2025年12月7日、茨城県つくば市。 最低気温が氷点下に迫る冬の澄んだ空気の中、筑波大学 制御ロボティクス研究室(伊達研究室)のチームリーダー、外山 淳也さんは、ゴール地点で安堵とも歓喜ともつかない深い溜息をついた。彼が率いる「チームケルベロス(Team Kerberos)」の自律移動ロボットが、つくば市内の遊歩道などの市街地約2.5kmを走り抜け、ミッションをクリアして戻ってきた瞬間だった。
「つくばチャレンジ2025※1」には、全国から99台のロボットがエントリーした。しかし、街なかのリアルな環境は容赦がない。ある機体は風に揺れる草に阻まれ、ある機体は冬の低い太陽による逆光でカメラ画像が白飛びし、リタイアしていった。 結果、完走できたのはわずか7チーム。さらに、信号認識や配送といった高難易度の選択課題まで含めてクリアする「課題達成」を成し遂げたのは、チームケルベロスただ一つだった。
※1 つくばチャレンジ:大学研究室、研究機関、企業、個人、学生・社会人サークルなどから毎年50以上のチームが参加。2007年から実施されている本チャレンジでは、さまざまな研究者が自律移動ロボットを市街地で走行させる技術実験を行う。結果と経験を共有することで技術レベルをあげることを目的としているため、順位付けなどを行わないのが特長。
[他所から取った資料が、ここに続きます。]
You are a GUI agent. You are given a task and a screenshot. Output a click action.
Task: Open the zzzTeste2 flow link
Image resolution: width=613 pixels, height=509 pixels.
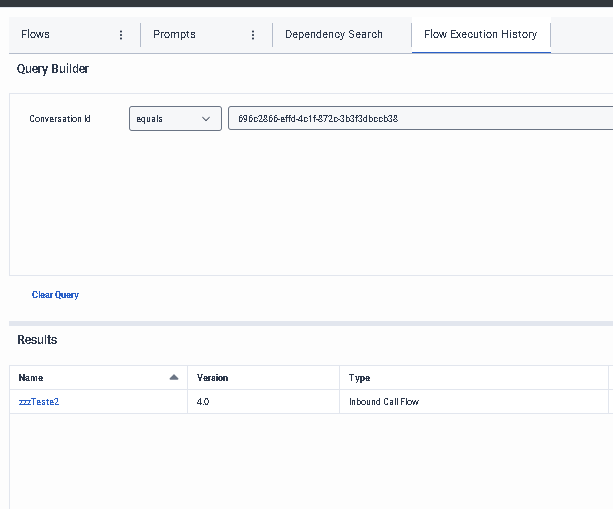(x=39, y=401)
「つくば市長賞」を獲得したチームケルベロスの自律走行ロボット
この圧倒的な成果の裏には、「2025年というAI技術の特異点」に翻弄されながらも、新しい開発手法を模索し続けた学生と、異分野から飛び込んだパーソルクロステクノロジーのエンジニアの泥臭い共闘があった。
なぜ、最先端のロボットが「ただの雑草」で止まるのか
そもそも「つくばチャレンジ」とは何か。それは実験用に整備された環境ではなく、自転車が走り、草木が生い茂り、子どもたちが飛び出す「日常の街なか(リアルワールド)」にロボットを放つ実証実験だ。 ここでロボットたちは、これまで「人間なら無意識にできる判断」ができず、立ち往生することになる。
つくばチャレンジ走行の様子。写真は2024年に参加したもの
制御ロボティクス研究室所属、チームリーダーの外山さんは、前年の本走行で味わった「ある敗北」を詳細に語ってくれた。「昨年、僕たちのロボットは完走できる能力があったのに、『真面目すぎて』リタイアしました。狭い路地で、前を走っていた他チームのロボットが故障で止まっていたんです。人間なら『あ、故障かな?』と察して避けますよね。でも、僕らのロボットは『停止車両の後ろでは安全のため待機する』というプログラムされたルールを律儀に守り、3分間ひたすら待ち続けました。その結果、ルール上のタイムオーバーで共倒れ(スタック)しました」
ルールをコードで記述する従来の手法(If-Thenルール)では、現場の「空気」が読めない。 それだけではない。ロボットの目(LiDARやカメラ)にとって、道端から少し飛び出した「柔らかい雑草」と、ぶつかればロボット自身が壊れてしまう「硬いコンクリートブロック」との区別がつかず、ただの草の前で「壁がある!」と誤認して停止してしまう。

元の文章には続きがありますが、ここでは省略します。